Source records ▸
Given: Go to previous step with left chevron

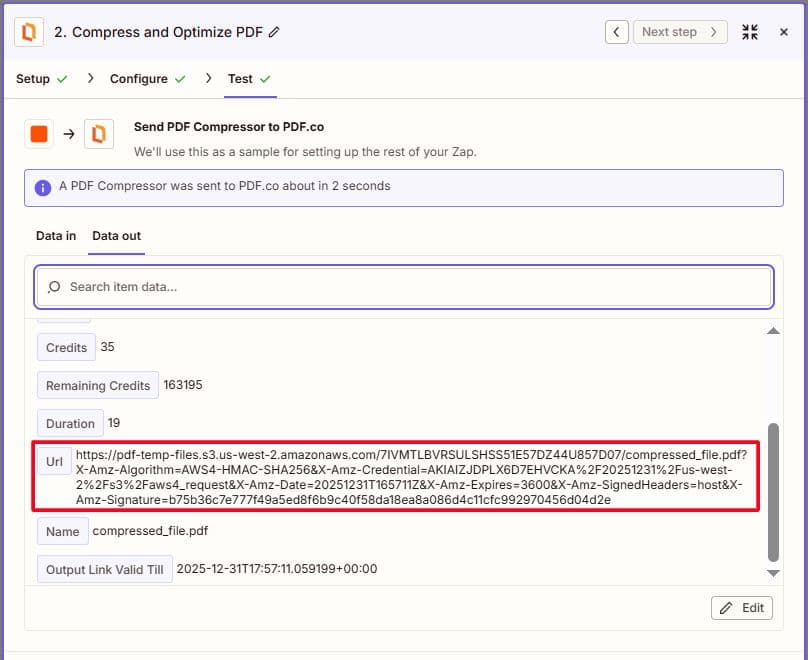Looking at the screenshot, I should tap(617, 32).
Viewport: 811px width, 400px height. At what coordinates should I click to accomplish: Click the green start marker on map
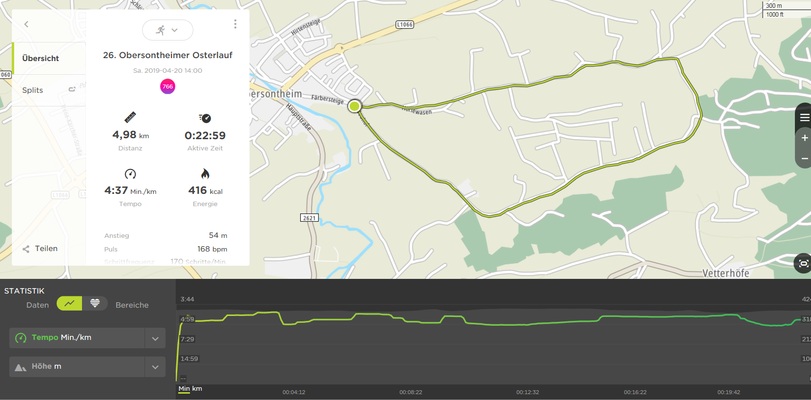tap(354, 105)
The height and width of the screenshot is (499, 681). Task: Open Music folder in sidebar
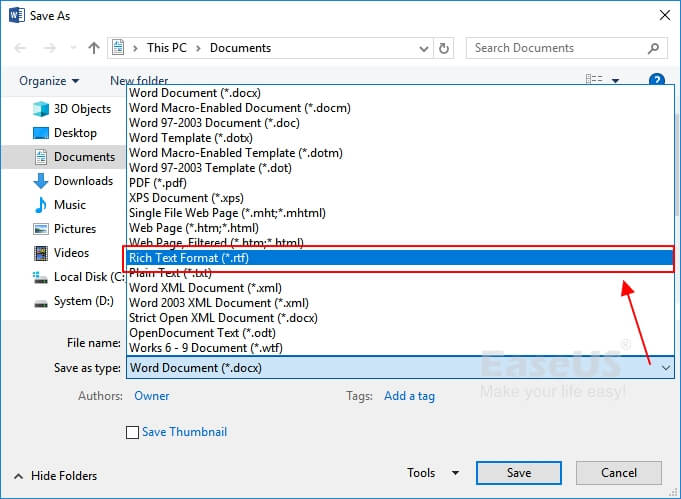[x=69, y=205]
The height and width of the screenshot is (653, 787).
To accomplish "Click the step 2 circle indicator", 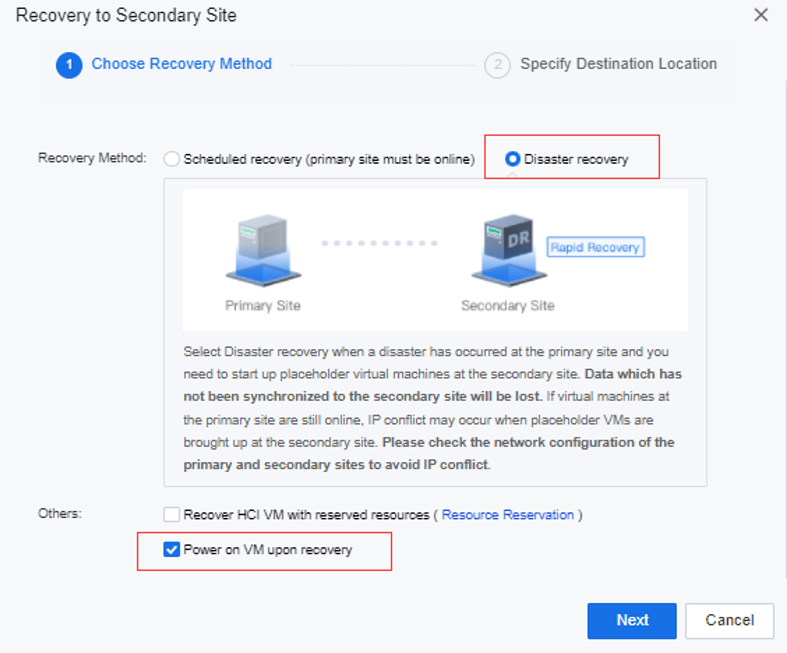I will click(497, 65).
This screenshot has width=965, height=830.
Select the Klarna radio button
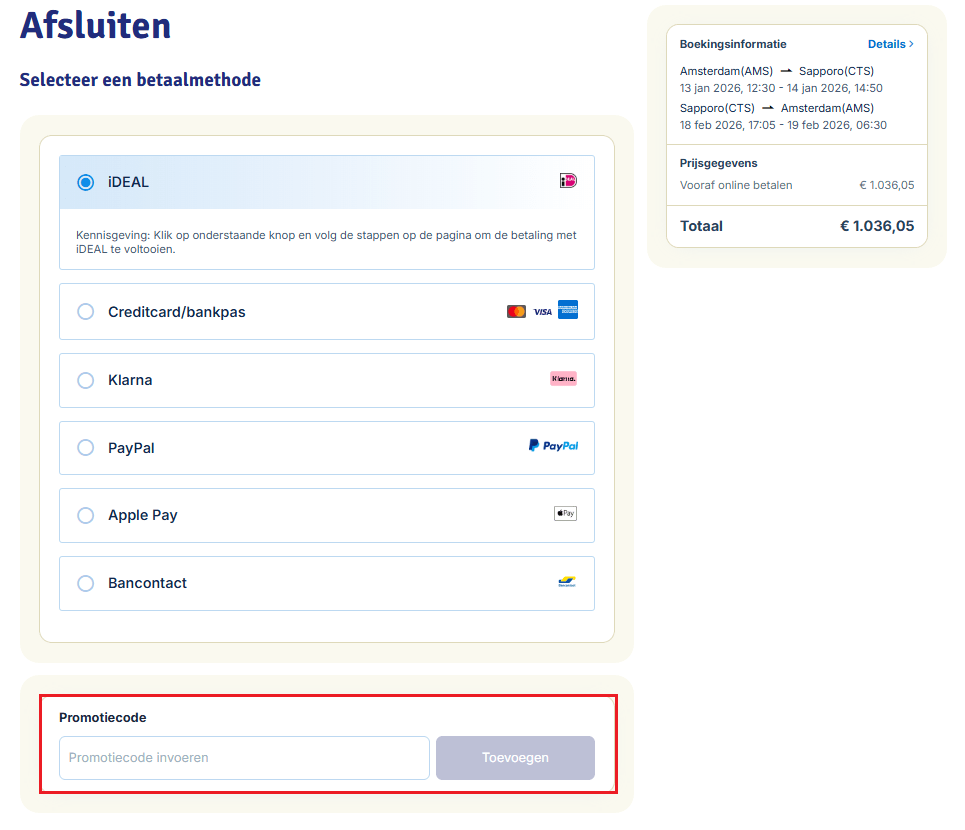(85, 379)
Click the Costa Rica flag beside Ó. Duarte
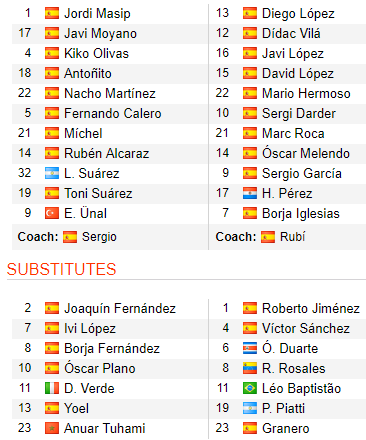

Aim of the exercise ▸ Write out word for word every line from the line with "This screenshot has width=965, height=830." through the final line of the records, both included, skipping the pictures.

Response area ▸
This screenshot has width=965, height=830.
Select the Klarna radio button
(85, 379)
Click the Costa Rica flag beside Ó. Duarte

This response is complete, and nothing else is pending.